4G Internet advertises average speeds of 25Mbps, so that’s in the ballpark of what you should expect in most cases, but speeds in some properties will be significantly higher.

Other options

While 4G home broadband will be the best alternative to standard or fibre broadband for many people in rural areas – even those who don’t have good 4G coverage, there are other alternatives too. Below, we’ll take a brief look at your other options.

Satellite broadband

Satellite broadband doesn’t rely on infrastructure on the ground, you just need to get a satellite dish attached to your property, and – as long as your home has a clear view of the sky (which isn’t usually a problem in rural places) – you should be able to receive a clear and uninterrupted internet connection.

Sounds good? Well, it can be, but it also tends to be an expensive option, and often comes with restrictive data limits. Plus, while speeds tend to be reasonable, the way it works – by sending and receiving signals to a satellite orbiting Earth – means latency is high, which in turn makes it no good for online gaming.

Fixed wireless broadband

Fixed wireless broadband involves a transmitter being installed in a village, which will then transmit internet to various connected homes and businesses. So if there’s such a transmitter in your village, you may be able to pay to tap into this.

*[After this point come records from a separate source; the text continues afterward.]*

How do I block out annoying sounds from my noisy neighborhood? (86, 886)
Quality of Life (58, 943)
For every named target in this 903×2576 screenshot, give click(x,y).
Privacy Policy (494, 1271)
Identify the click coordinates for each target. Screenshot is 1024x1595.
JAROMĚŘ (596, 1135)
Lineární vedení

However, this won’t be available in all places, and if your home isn’t in line of site of the transmitter then it may not receive a good signal. Speeds and costs for this type of internet are also highly variable.

Bonded broadband

Bonded broadband is a brute force approach, which is essentially standard broadband internet, but it combines multiple ADSL lines to double (or more) your internet speed. It can have good results, but it’s also often very pricey, and is typically aimed at businesses rather than homes.

Will rural broadband get better?

Absolutely, but how much better and how soon is a trickier question to answer. Infrastructure will continue to be upgraded and 5G will eventually start arriving in rural locations, giving residents and businesses access to 5G home broadband too (which is like 4G home broadband just faster).

But because the return on investment can be low for internet companies in rural areas, many of them may never fully catch up with their urban neighbours.